• [SUPPLIED PASSAGE]:
>>

Coleen Rowley brought several of the pre 9/11 lapses to light and testified to the Senate Judiciary Committee on some of the endemic problems facing the FBI and the intelligence community.

In 2002, this FBI special agent alleged that the agency had failed to act on information provided by agents in Minnesota about one of the figures in the terrorist attacks of Sept. 11, 2001.

Ms. Rowley's memo to FBI Director Robert Mueller in connection with the Joint Intelligence Committee's Inquiry led to a two-year-long Department of Justice Inspector General investigation. She was one of three whistleblowers chosen as Person of the Year by TIME magazine.

In April 2003, following an unsuccessful and highly criticized attempt to warn the Director and other administration officials about the dangers of launching the invasion of Iraq, Ms. Rowley stepped down from her (GS-14) legal position to resume her position as a (GS-13) FBI Special Agent. She retired from the FBI at the end of 2004 and now speaks publicly to various groups, ranging from school children to business/professional/civic groups, on two different topics: ethical decision-making and "balancing civil liberties with the need for effective investigation."

<<

• [COLLECTED DATA]:
>>

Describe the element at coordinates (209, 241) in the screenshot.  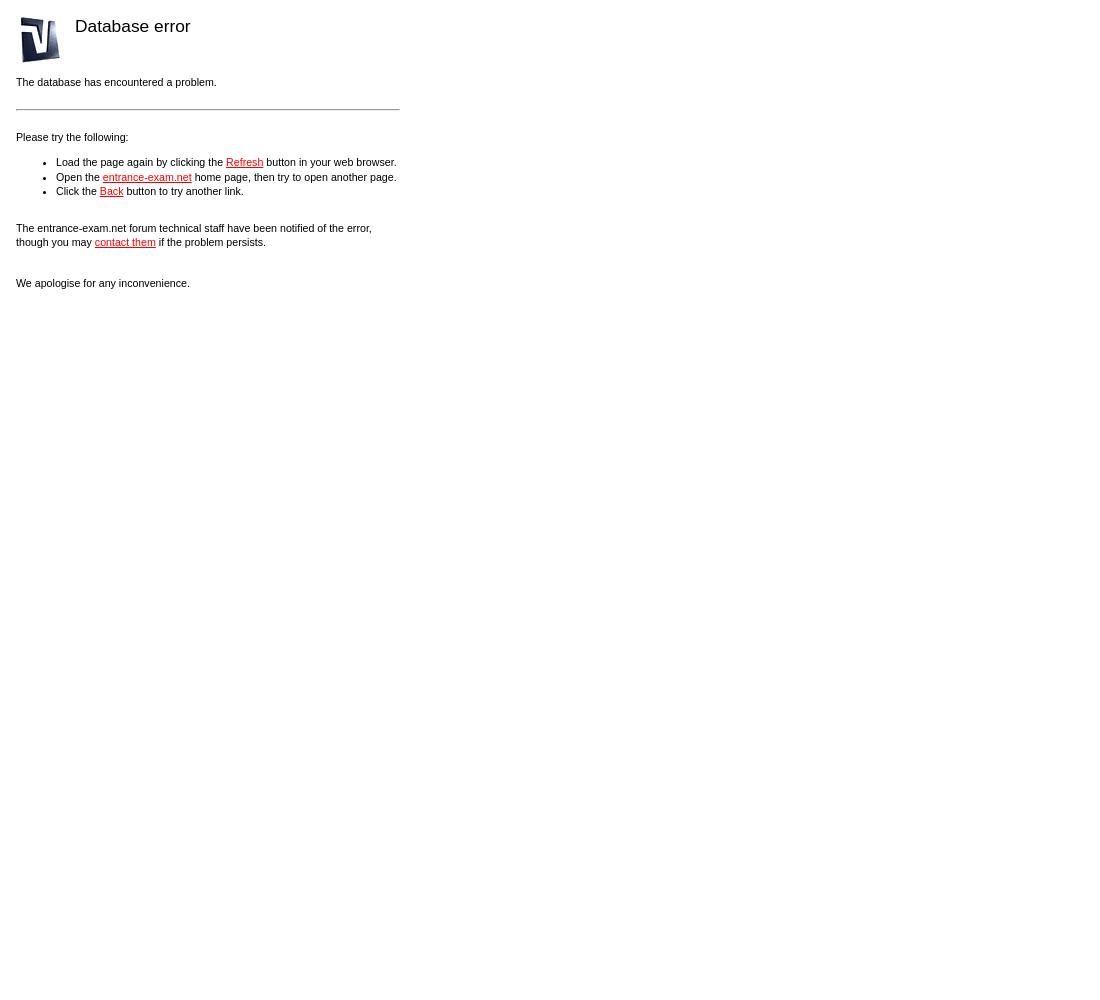
I see `'if the problem persists.'` at that location. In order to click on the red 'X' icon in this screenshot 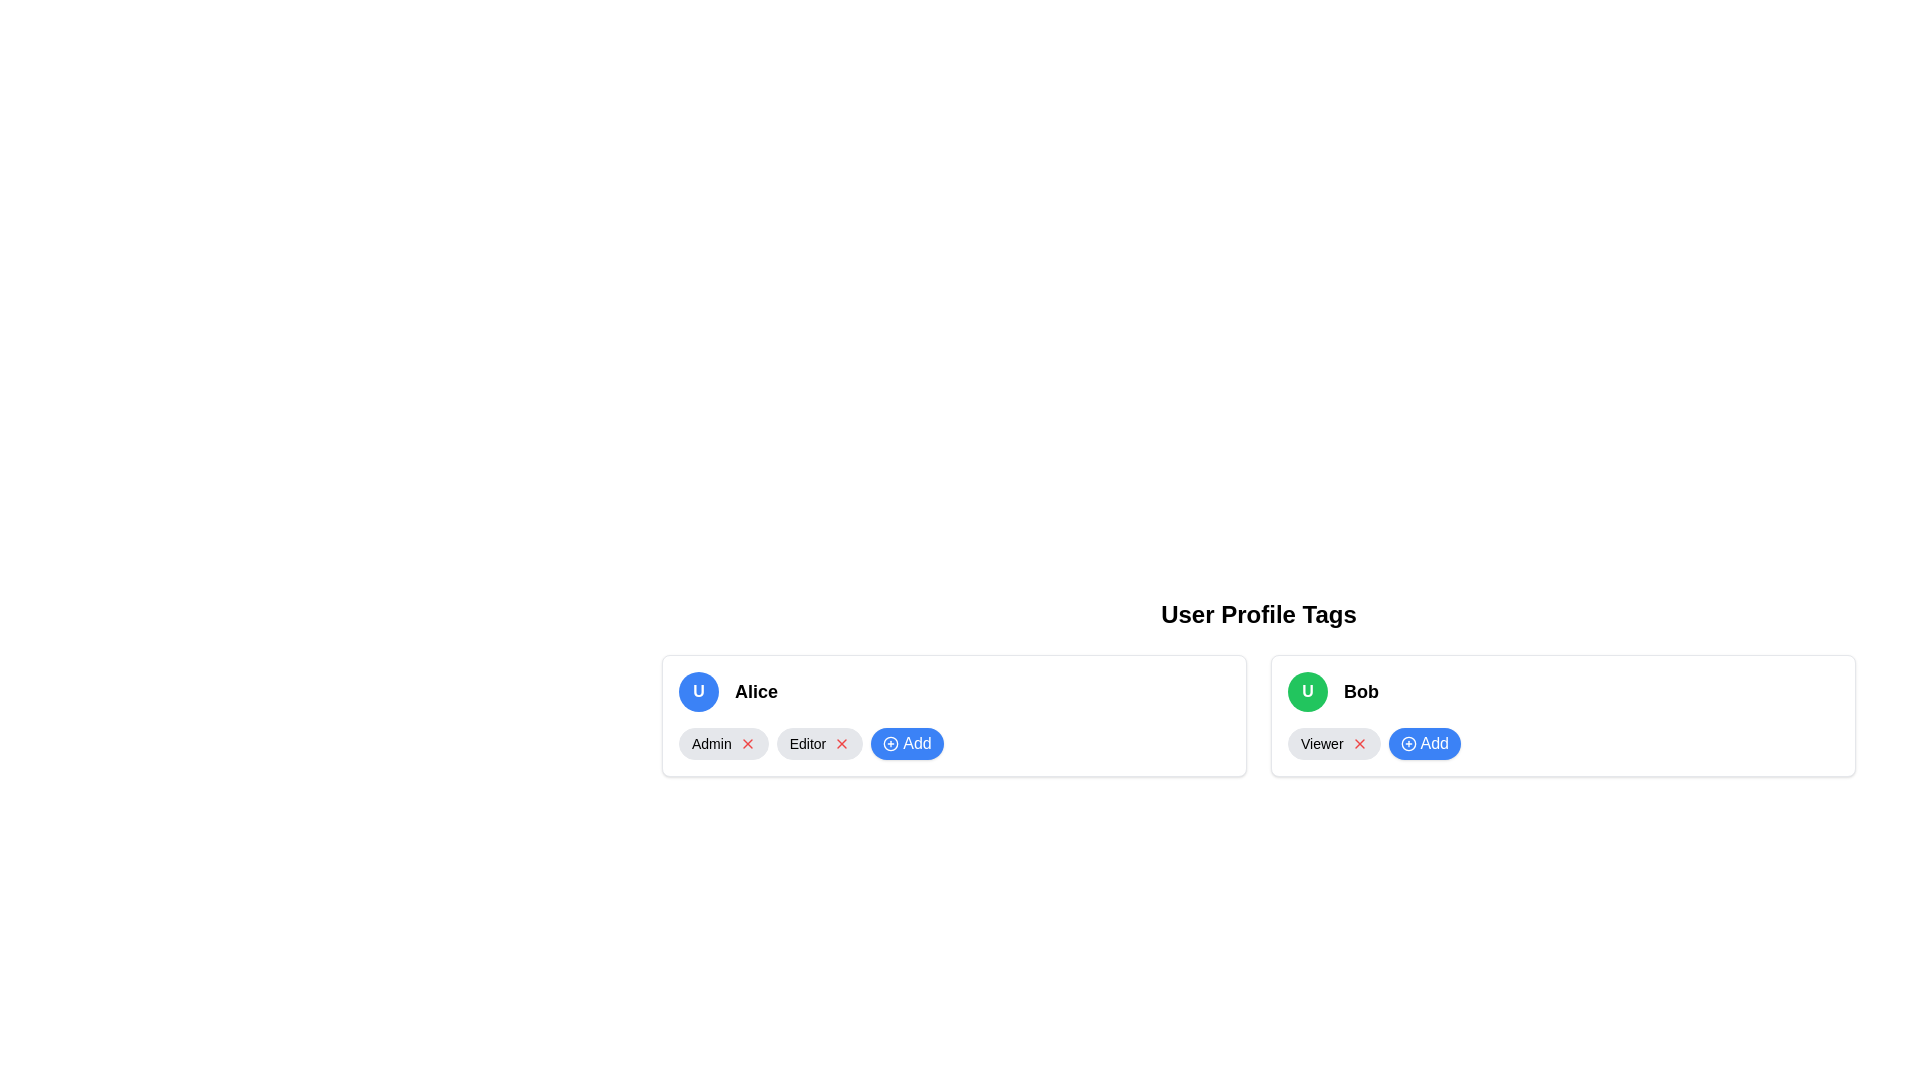, I will do `click(746, 744)`.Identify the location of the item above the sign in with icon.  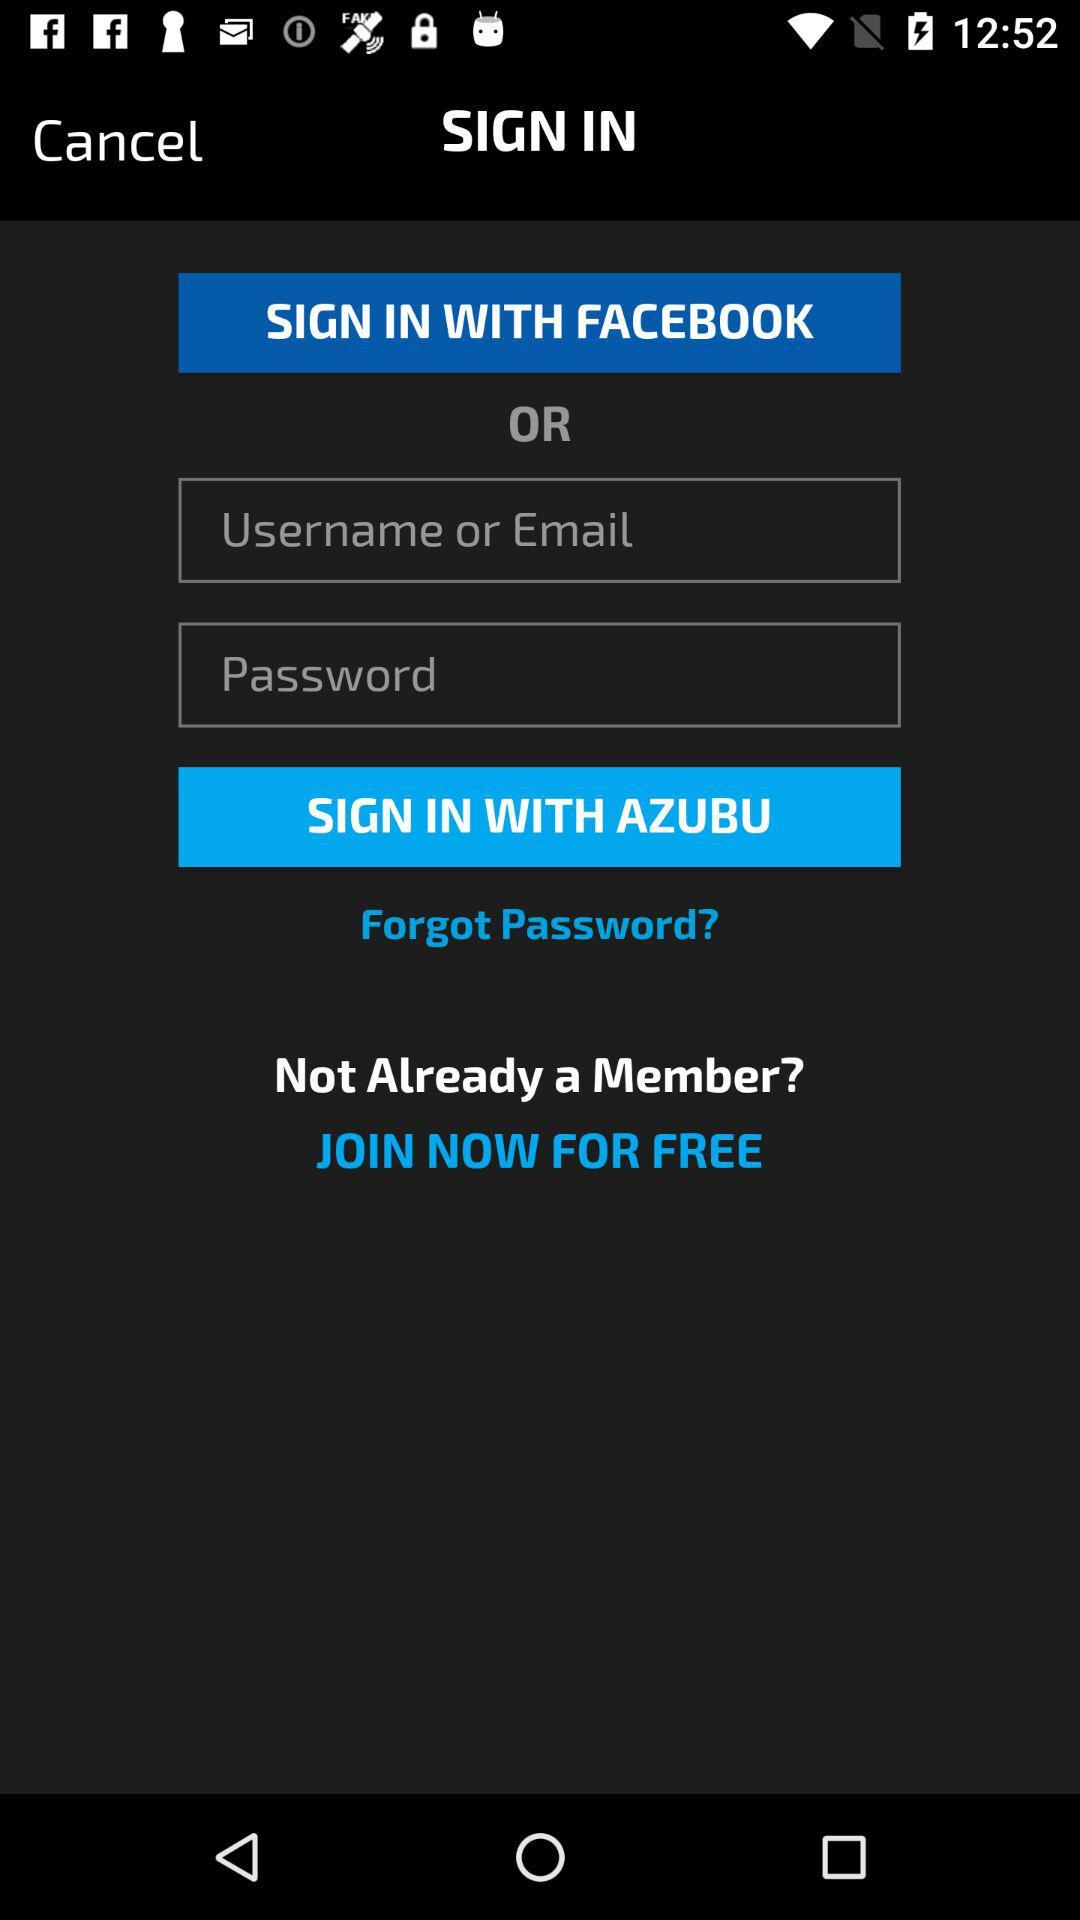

<<

• [ASSIGNMENT]: Can you copy the Coleen Rowley passage word for word, everything from "In 2002, this" down to "by TIME magazine."?

• [ANSWER BELOW]:
In 2002, this FBI special agent alleged that the agency had failed to act on information provided by agents in Minnesota about one of the figures in the terrorist attacks of Sept. 11, 2001.

Ms. Rowley's memo to FBI Director Robert Mueller in connection with the Joint Intelligence Committee's Inquiry led to a two-year-long Department of Justice Inspector General investigation. She was one of three whistleblowers chosen as Person of the Year by TIME magazine.